What to do:
1 – Answer these questions from the essay on experts and conventional thinking:
(a) What phrase does another expert add to "over time, all investments go up"?
(b) What does the essay say passes for scholarship at many institutions?
(c) Which two alternatives does the essay ask about as possibly the only ones for human fitness?
2 – Carry the essay on experts and conventional thinking forward from its final sentence.

Selected excerpt:
_ _ _ _ _

Probably the greatest handicap in life is having abundant information about what is not true, or is outdated -- in living the future that is happening now. When reality (results) say one thing and all the experts say the same other thing -- producing no favorable advantage in working with that expertise, then one should look for what reality is telling us that the "experts" aren't, as the ultimate arbiter of the truth of the matter. Unfortunately, the present "education system," doesn't teach one from the very beginning to look at one's own unique experience as valid but paradoxically, that an abstract and imaginary "average," "normal," "generalization," is the reality from which we each deviate -- which is entirely the wrong approach, a misunderstanding of why we bother to learn broadly more than our own experience.
What passes for scholarship at many institutions is to what extent one can quote and paraphrase many others -- while one's own insight may count for nothing or be penalized, as though that was the height of educational sophistication. Meanwhile, on the cutting edge of great discoveries, it is recognized that the next great idea is something so preposterously simple and logical that all are dumbfounded that nobody, and especially they themselves, thought of it before -- while all the evidence seemed to shout out the obvious.
In finance, the original observation that "some investments go up and some investments go down," becomes, "over time, all investments go up." To which another expert will append, "in a well-diversified portfolio." It seems to make sense and sounds responsible but is something quite different from the original simple observation, which argues against random diversification and indicates quite plainly that one wishes to have a very select few -- of the beneficial variety. Bad ideas have a tendency to be institutionalized while good ideas tend to be unpopular not because they don't work but because they have to be discovered by individuals and are not just common notions repeated by those who can't tell the difference between a good idea and no idea -- a non-thought.
Lots of rules are created by experts that don't make any sense except one "must" do them or "always should." In activities of their specialty, all common sense is overruled. Rules have to be followed strictly, they warn, or any activity of being human is extremely hazardous. Everyone of their visionary future must first register with their bureaucracy in order to walk, talk, run, jump, and breathe.
It could be that everything that was commonly thought about just about everything could be thought about in a very different way -- so that the problems thought inherent, may not in fact be inherent limitations but only the limitations in the current way of thinking about them. Does the productive exercise of the body have to be hard or could it be easy -- more productively? One of the benefits one hopes to achieve through exercise is the ability to move more easily and gracefully, yet how does one achieve that by conditioning oneself through movements that produce increasing difficulty and awkwardness -- not to mention increasing the risk of injury and illness? Isn't one conditioning himself to move with greater difficulty, effort and resistance? There's no question that such conditioning can produce impressive testament to that kind of difficulty -- just as anything will have a wide range of variance in experience and results. That is what we've been familiar with, but is that the ultimate limits of human development -- or is there the possibility of something beyond? All of that and yet, none of that? Are the extreme fitness fanatic and the couch potato the only two alternatives, or are there conceivably, almost infinite possibilities of human fitness unique to every individual?

_ _ _ _ _

(Data taken from a collection)
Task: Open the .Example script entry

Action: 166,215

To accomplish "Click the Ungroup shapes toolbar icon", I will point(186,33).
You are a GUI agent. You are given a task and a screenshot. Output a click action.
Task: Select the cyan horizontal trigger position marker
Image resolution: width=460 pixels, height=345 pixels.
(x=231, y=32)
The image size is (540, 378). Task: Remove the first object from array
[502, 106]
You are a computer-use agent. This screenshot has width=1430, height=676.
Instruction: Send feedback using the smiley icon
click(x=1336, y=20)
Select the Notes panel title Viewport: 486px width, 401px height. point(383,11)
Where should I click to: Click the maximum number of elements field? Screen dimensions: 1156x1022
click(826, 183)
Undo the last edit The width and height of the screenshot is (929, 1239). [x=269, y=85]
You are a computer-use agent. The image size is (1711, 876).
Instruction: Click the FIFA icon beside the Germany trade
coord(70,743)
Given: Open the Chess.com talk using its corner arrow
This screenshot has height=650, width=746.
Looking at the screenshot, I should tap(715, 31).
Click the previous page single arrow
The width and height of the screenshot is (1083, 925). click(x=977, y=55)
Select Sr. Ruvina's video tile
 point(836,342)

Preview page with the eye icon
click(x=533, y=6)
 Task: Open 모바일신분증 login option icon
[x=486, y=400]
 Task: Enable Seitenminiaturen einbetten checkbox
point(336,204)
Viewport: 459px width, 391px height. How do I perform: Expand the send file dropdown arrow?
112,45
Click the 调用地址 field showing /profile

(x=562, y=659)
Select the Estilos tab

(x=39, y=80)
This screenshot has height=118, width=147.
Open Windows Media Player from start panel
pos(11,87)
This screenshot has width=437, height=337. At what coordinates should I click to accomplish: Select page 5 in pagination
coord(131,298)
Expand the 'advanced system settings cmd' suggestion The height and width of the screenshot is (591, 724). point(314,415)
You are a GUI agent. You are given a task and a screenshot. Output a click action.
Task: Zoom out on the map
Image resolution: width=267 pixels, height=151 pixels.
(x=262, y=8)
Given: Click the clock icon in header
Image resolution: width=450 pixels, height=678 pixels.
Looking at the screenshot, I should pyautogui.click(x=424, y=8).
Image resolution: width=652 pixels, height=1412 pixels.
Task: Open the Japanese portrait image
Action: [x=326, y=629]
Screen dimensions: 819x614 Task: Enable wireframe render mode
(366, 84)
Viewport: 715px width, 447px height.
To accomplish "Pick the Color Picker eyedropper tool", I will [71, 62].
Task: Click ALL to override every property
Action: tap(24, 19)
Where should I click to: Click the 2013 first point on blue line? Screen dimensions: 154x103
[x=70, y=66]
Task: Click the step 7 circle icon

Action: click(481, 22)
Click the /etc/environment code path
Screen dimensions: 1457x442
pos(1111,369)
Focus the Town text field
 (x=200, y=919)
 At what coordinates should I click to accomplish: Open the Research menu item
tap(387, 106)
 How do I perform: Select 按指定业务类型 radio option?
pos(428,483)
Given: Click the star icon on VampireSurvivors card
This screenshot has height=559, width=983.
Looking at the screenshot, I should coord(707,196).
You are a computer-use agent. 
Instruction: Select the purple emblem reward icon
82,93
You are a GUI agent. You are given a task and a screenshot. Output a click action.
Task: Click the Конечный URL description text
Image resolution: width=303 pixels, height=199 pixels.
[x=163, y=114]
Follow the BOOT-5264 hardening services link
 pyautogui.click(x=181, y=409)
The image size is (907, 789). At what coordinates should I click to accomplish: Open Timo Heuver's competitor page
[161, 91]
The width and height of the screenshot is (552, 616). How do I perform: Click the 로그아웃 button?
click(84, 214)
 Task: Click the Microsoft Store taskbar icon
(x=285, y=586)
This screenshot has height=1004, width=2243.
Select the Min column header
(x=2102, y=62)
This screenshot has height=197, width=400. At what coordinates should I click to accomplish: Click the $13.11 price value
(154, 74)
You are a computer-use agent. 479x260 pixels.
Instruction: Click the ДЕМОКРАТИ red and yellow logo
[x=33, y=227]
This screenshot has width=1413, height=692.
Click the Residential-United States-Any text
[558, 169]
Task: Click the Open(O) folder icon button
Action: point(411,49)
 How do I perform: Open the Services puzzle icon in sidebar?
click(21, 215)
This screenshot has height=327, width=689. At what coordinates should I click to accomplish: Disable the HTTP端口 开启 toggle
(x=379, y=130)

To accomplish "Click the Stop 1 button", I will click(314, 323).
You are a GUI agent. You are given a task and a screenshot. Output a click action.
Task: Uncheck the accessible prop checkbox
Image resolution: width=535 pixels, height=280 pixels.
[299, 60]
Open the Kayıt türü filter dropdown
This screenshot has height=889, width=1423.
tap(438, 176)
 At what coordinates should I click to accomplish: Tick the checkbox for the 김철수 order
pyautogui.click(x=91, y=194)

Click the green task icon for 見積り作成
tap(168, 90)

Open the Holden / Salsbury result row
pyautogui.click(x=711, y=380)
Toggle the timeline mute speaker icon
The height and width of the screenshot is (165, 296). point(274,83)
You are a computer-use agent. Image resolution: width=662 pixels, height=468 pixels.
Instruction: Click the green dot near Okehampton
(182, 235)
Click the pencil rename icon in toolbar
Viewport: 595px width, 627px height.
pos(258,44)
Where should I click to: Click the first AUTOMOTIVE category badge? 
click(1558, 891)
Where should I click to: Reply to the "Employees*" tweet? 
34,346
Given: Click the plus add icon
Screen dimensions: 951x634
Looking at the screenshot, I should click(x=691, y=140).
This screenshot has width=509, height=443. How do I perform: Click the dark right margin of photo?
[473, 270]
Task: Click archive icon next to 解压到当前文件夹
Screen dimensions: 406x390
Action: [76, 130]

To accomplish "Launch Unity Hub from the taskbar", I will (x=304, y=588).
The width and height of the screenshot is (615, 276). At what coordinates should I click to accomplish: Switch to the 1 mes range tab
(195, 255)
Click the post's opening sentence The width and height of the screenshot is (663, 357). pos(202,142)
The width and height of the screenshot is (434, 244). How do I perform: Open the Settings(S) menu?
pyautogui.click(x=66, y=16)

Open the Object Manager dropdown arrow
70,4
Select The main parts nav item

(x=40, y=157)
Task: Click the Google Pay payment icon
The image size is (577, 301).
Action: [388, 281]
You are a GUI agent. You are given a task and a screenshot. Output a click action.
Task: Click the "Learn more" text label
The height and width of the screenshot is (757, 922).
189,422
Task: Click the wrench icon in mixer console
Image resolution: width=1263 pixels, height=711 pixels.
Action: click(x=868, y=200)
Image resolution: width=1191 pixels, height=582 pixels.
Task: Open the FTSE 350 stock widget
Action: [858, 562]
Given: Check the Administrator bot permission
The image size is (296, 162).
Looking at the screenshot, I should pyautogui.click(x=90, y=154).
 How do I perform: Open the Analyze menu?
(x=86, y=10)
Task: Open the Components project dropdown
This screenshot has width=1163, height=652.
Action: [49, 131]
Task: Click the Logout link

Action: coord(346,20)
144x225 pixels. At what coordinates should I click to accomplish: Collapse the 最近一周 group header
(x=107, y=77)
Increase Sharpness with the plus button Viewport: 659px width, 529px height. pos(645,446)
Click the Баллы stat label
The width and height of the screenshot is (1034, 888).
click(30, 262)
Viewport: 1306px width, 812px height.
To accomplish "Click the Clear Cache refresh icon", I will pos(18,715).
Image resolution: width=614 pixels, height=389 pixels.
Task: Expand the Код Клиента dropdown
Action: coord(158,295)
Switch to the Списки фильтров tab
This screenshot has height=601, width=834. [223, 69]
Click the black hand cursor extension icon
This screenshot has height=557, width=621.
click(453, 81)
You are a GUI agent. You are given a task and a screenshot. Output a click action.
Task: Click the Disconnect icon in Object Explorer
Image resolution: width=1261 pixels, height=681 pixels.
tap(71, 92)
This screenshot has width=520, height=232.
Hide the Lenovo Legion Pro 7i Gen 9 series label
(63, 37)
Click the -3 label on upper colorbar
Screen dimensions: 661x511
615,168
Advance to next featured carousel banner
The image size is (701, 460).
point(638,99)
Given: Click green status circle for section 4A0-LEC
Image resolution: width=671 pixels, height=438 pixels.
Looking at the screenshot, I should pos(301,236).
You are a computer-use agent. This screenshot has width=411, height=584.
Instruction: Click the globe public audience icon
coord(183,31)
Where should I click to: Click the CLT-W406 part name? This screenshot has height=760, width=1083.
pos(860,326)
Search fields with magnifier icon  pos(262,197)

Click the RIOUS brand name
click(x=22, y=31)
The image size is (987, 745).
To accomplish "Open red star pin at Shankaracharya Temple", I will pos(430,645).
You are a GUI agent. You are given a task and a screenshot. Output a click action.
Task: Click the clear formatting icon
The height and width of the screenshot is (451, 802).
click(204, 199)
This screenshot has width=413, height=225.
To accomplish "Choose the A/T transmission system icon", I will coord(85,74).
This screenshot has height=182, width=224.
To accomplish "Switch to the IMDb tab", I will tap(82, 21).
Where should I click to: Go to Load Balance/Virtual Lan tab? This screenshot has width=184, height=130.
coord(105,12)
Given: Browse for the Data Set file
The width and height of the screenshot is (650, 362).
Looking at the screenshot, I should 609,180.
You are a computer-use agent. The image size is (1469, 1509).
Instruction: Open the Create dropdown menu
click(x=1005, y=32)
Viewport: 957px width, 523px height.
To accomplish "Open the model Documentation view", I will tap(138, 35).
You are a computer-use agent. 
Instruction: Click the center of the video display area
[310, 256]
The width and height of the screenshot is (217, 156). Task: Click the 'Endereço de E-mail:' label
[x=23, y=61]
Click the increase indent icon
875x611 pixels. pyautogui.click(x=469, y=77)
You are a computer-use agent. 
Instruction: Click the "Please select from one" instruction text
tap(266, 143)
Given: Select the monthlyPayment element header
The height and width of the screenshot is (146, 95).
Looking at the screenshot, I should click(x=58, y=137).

_ _ _ _ _

Written responses:
1 –
(a) "in a well-diversified portfolio."
(b) The extent to which one can quote and paraphrase many others.
(c) The extreme fitness fanatic and the couch potato.

2 –
Why does work have to be hard? Isn't that usually an indication that one hasn't mastered the understanding of his task or the use of his tools? Certainly, part of any job is to find the easiest, most economical way to do the job and not the hardest, most costly, thereby reducing the time and effort required to perform those tasks so other work can be done, or the same work done better, faster.
On the verge of the 21st-Century, the development taking shape is the passing of mass, pre-digested education (indoctrination) in favor of individualized, self-directed, self-chosen learning. It's the learning, after all, that has value, and not education for its own sake -- whether there are practical applications for that education or not. Very often, education serves no purpose other than to get a passing grade to go on to further education, and as soon as those tests are passed, one immediately forgets everything that was "learned" because there are no daily applications to reinforce that learning. Learning that which is truly meaningful has reinforcement and transferability to any other systematic task resolution. Of all the skills that are most useful, the ability to study any activity without preconceived notions, enables one to solve a problem beyond his conclusions of how a problem has to be solved. And maybe there is no problem but thinking that it is so.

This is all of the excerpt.